With epochs=Epochs(5, "mode"), accuracy() receives one mode-reduced score per sample, while frequency() receives all scored sample-epoch values. With multiple reducers, reduced metrics run once for each reducer and unreduced metrics run once.

If you disable reducers with Epochs(n, []) or --no-epochs-reducer, legacy scores="auto" metrics receive unreduced sample-epoch scores, preserving existing behavior. Metrics that explicitly declare scores="reduced" require a reducer when multiple epochs are present.

Built-in Reducers

Inspect includes several built in reducers which are summarised below.

Reducer	Description
mean	Reduce to the average of all scores.
median	Reduce to the median of all scores
mode	Reduce to the most common score.
max	Reduce to the maximum of all scores.
pass_at_{k}	Probability of at least 1 correct sample given `k` epochs (https://arxiv.org/pdf/2107.03374)
pass_k_{k}	Probability that all `k` epoch attempts succeed (https://arxiv.org/pdf/2406.12045)
at_least_{k}	`1` if at least `k` samples are correct, else `0`.

Note

The built in reducers will compute a reduced value for the score and populate the fields answer and explanation only if their value is equal across all epochs. The metadata field will always be reduced to the value of metadata in the first epoch. If your custom metrics function needs differing behavior for reducing fields, you should also implement your own custom reducer and merge or preserve fields in some way.

Custom Reducers

You can also add your own reducer with @score_reducer decorated functions. Here’s a somewhat simplified version of the code for the mean reducer:

import statistics

from inspect_ai.scorer import (
    Score, ScoreReducer, score_reducer, value_to_float
)

@score_reducer(name="mean")
def mean_score() -> ScoreReducer:
    to_float = value_to_float()

    def reduce(scores: list[Score]) -> Score:
        """Compute a mean value of all scores."""
        values = [to_float(score.value) for score in scores]
        mean_value = statistics.mean(values)

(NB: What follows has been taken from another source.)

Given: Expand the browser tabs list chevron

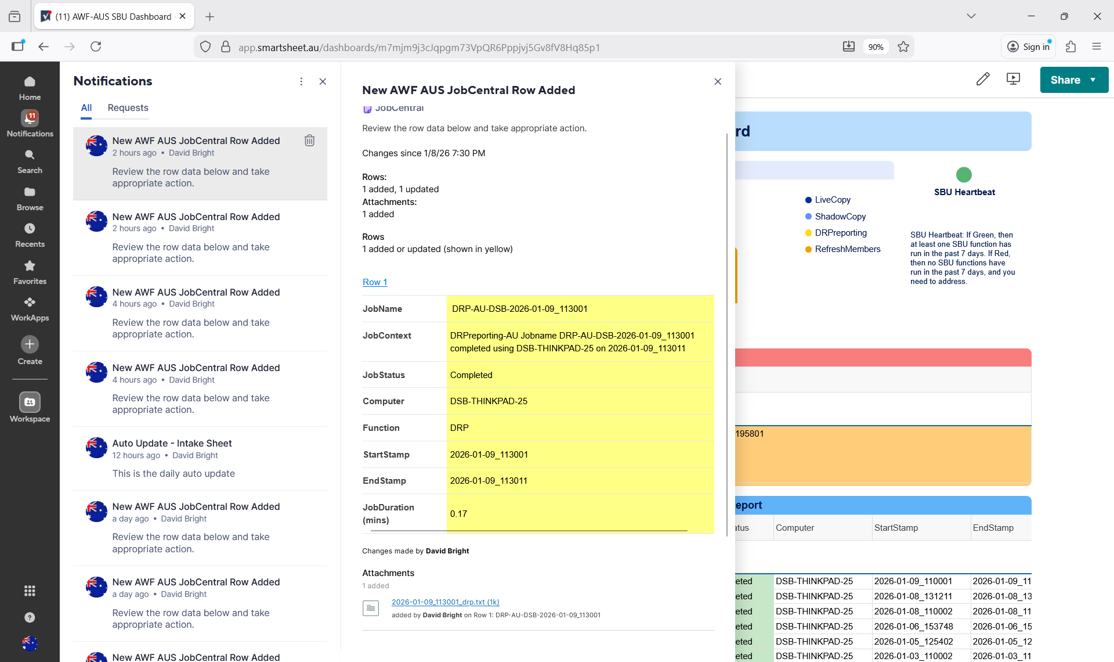Looking at the screenshot, I should pyautogui.click(x=971, y=16).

        return Score(value=mean_value)

    return reduce

Metrics and Reducers

Metrics can declare that they need unreduced scores in order to properly compute their value using scores. For example:

@metric(scores="unreduced")
def frequency_by_label() -> Metric:
    ...

By default scores="auto" so metrics receive reduced scores unless epoch reducers are explicitly disabled. Use scores="reduced" for metrics that require one score per sample, and scores="unreduced" for metrics that require one score per sample epoch.

Metric score view	Input when epochs are used
`scores="auto"`	Reduced scores, unless epoch reducers are explicitly disabled.
`scores="reduced"`	Reduced scores; requires an epoch reducer when multiple epoch scores are present.
`scores="unreduced"`	Raw sample-epoch scores, one observation for each scored epoch.

For example, frequency() declares scores="unreduced" because it reports the distribution of categorical outcomes across all scored observations.